For instance, lunchtimes during the week, he took to gathering us in his local pub. He'd carry the drinks over on a tray, nestled in a pile of crisp packets. Honey-roast Ham and Mustard. Country Roast Vegetable and Fish. Whatever. Then one time he didn't show up at all. Which left Rachel and me sipping halves of yeasty real ale in this weird little non-smokers’ free-house neither of us particularly liked, surrounded by twee, anal little hand-written notices which said things like If you have to use your mobile, be prepared to pay the fine! and Today is National Table-Sharing Day.
True, they served great sausages and mash, but even here they made you feel as though you were visiting a slightly malign elderly relative.
Rachel: “De Boers sausages—sounds good.”
Publican: “—.”
Rachel: “Do you know what's in them, then?”
Publican: “Of course.” Sly smile.
Rachel: “I'm sorry, am I missing something here?”
Rachel's mobile rings.
Publican: “Ooh!"—sudden animation—"That's fifty pee for charity!”
Rachel was embarrassed, drinking alone with me. Did she understand what Frank was up to?
I tried to talk to her about it, to clear the air, but all she said was: “Oh, let's get out of here.”

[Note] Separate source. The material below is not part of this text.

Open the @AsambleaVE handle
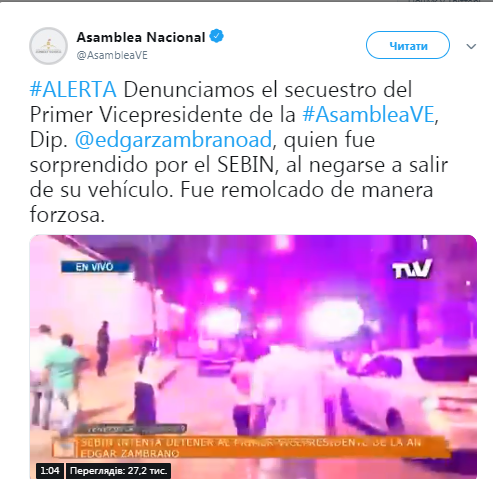Image resolution: width=493 pixels, height=479 pixels. [x=112, y=55]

It wasn't far to the parking lot, but it was starting to rain and bitterly cold. “We made their day in there,” I said, thinking of the light in the publican's eyes as he pointed to the charity jar.
But living with Frank had deadened her sense of irony.
She linked arms with me as we entered the parking lot. She was shivering, chilled through. She was wearing her long brown coat—the thin one with the fake-fur collar so realistic that outraged freshmen sometimes threw cigarette butts at it. I put my arms around her. She tucked herself under my chin. Her hair tickled my nose. I bent and dared to kiss the top of her head. She was so cold, she probably didn't even feel it. I ran my hand over her back. Her shoulder-blades were so distinct, so sharp, I could feel them moving under her coat like birds trapped beneath her skin.